While all whole grains share similar health benefits, each individual whole grain also offers its own special advantages. Here is some of the recent research related to rice.

BLACK RICE RIVALS BLUEBERRIES AS ANTIOXIDANT SOURCE

Scientists working with Zhimin Xu at the Louisiana State University Agricultural Center have found that black rice (sometimes called “forbidden rice”) contains health-promoting antioxidants called anthocyanins, at levels similar to those found in blueberries and blackberries.

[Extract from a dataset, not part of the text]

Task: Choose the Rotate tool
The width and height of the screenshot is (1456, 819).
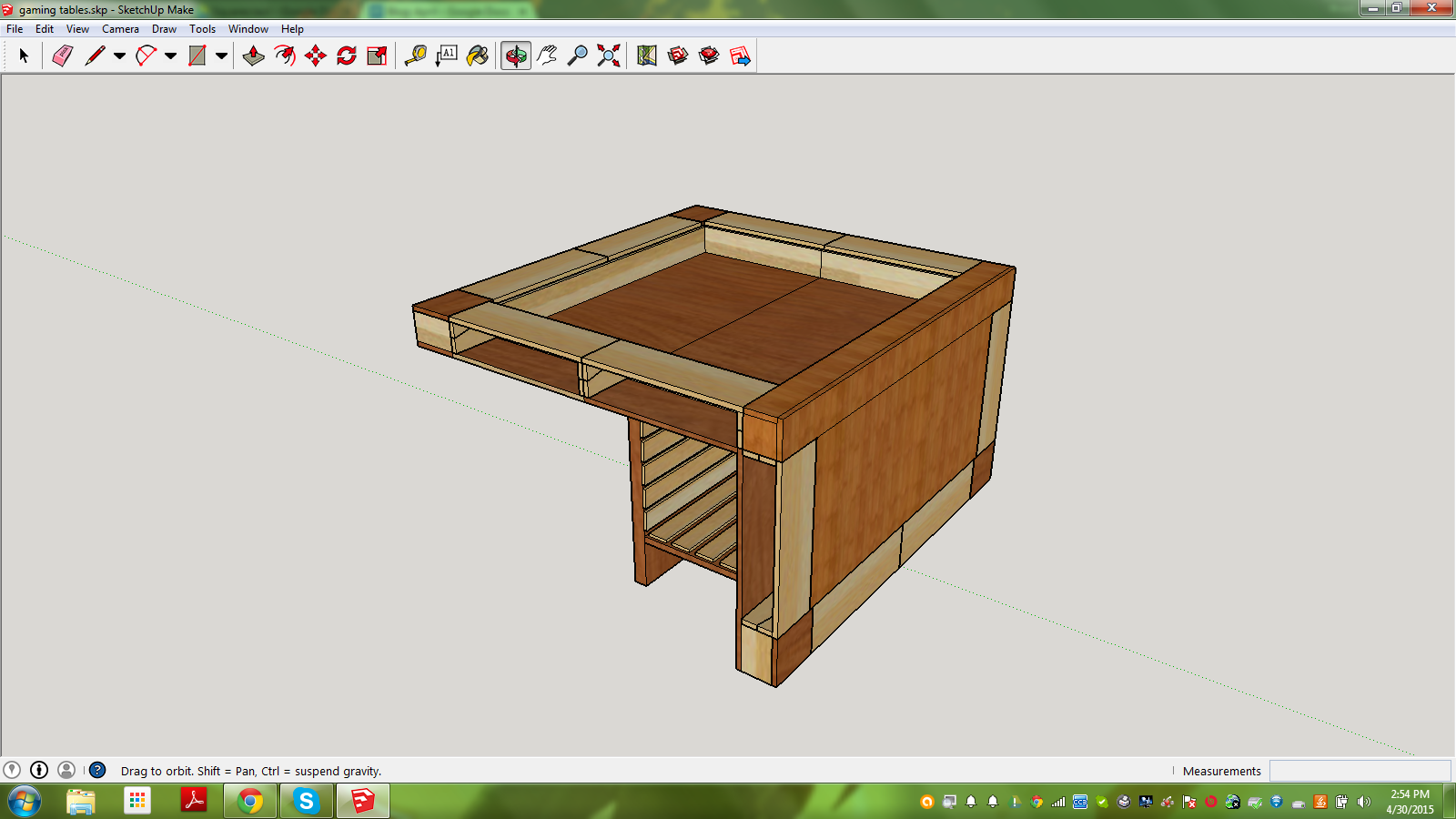Action: coord(347,56)
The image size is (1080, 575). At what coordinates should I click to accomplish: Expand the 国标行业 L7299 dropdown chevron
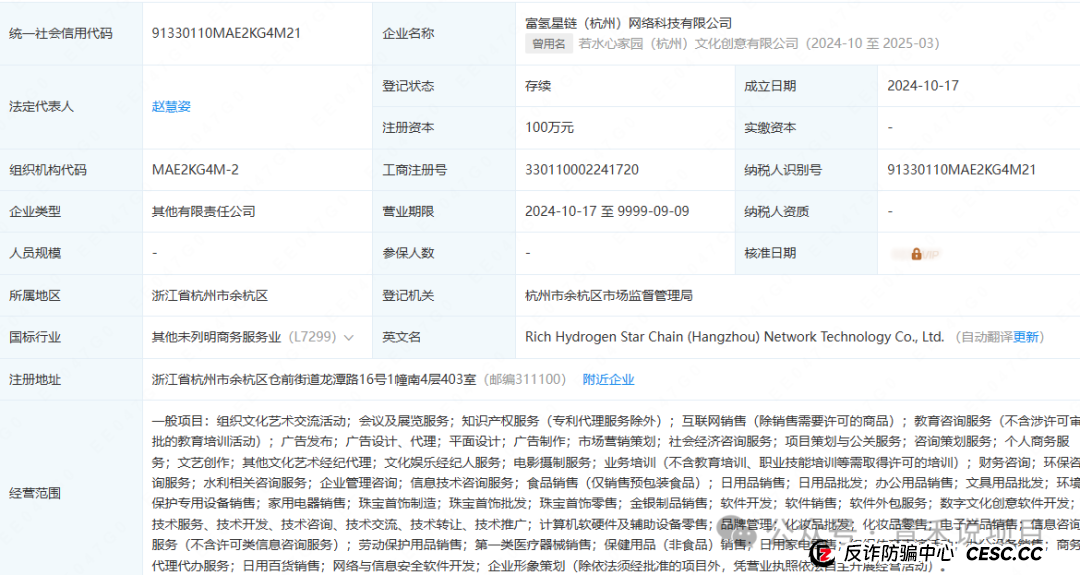[x=348, y=338]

BLACK RICE BRAN PROTECTS AGAINST INFLAMMATION

S.P. Choi and colleagues from Ajou University in Suwon, South Korea tested both black rice bran and brown rice bran for their effectiveness in protecting against skim inflammation. In mouse tests, they found that the black rice bran did suppress dermatitis, but the brown rice bran did not. The scientists suggest that black rice may be a “useful therapeutic agent for the treatment and prevention of diseases associated with chronic inflammation.”

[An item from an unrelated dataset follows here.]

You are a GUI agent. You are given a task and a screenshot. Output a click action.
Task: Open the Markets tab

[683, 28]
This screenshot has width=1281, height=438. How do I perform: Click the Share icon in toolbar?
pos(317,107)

BLACK RICE BRAN HIGH IN ANTIOXIDANTS

A team of researchers at Cornell University, including WGC Scientific Advisor Rui Hai Liu, analyzed the phenolic content and antioxidant activity of 12 diverse varieties of black rice, and found that antioxidants were about six times higher in black rice than in common brown/white rice. The black rice bran had higher content of phenolics, flavonoids and anthocyanins.

SWITCH TO BROWN RICE REDUCES DIABETES RISK IN MEN AND WOMEN

Scientists at the Harvard School of Public Health followed 39,765 men and 157,463 women as part of the Health Professionals Follow-up Study and the Nurses’ Health Study I and II. They found that those eating several servings of white rice per week had a higher risk of Type 2 diabetes and that those eating 2 or more servings of brown rice had a lower risk. They estimate that replacing about two servings a week of white rice with the same amount of brown rice would lower diabetes risk 16%.

BLACK/BROWN RICE MORE EFFECTIVE IN WEIGHT CONTROL

At the Department of Food and Nutrition at Hanyang University in Seoul, Korean researchers randomly assigned forty overweight adult women to two groups. For six weeks, one group ate meals containing white rice, while the other consumed otherwise-identical meals with a mix of black and brown rice. While both groups showed significant reductions in weight, BMI and body fat, the whole grain rice group surpassed the white rice group in all three measures. The whole grain group also saw an increase in HDL (good) cholesterol and in antioxidant activity.

BROWN RICE, FOR LOWER BLOOD GLUCOSE IN HEALTHY AND DIABETIC SUBJECTS

Lower post-prandial blood glucose response can be important both for preventing and for controlling diabetes. In a study at the University of the Philippines, researchers used a randomized cross-over design to compare the effects on blood glucose of brown rice and white rice on 10 healthy and nine Type 2 diabetic volunteers. In healthy volunteers, the glycemic area and glycemic index were, respectively, 19.8% and 12.1% lower with brown rice than with white rice; with diabetics, the same values for brown rice were 35.2% and 35.6” lower than with white rice.

PHENOLS IN BROWN RICE MAY INHIBIT BREAST AND COLON CANCER

Rice is a staple in Asia, where breast and colon cancer rates are markedly lower than in the Western world. Scientists at the University of Leicester, UK, analyzed the phenolic compounds in brown rice, brown rice bran, and white milled rice (from the same varietal) to look for known cancer-suppressive compounds. They discovered that several such compounds were present in all three samples, but were found in much lower levels in the white rice. They postulated that consuming rice bran or brown rice instead of white rice may be advantageous with respect to cancer prevention.
The Different Types of Rice
The different types of rice include the following:
Short-grain rice is very starchy and cooks up soft and sticky. It’s used in things like sushi, paella, and risotto.
Long-grain rice contains less starch so the cooked grains are drier and more separate. It’s often used in pilafs or dishes with a lot of sauce.
Jasmine and basmati are long-grain varieties that have been cultivated to bring out distinctive flavor profiles. They often turn up in Indian and Asian food.
Brown rice—which is also available in long and short grains—is a lot chewier and heartier than white rice and takes about twice as long to cook.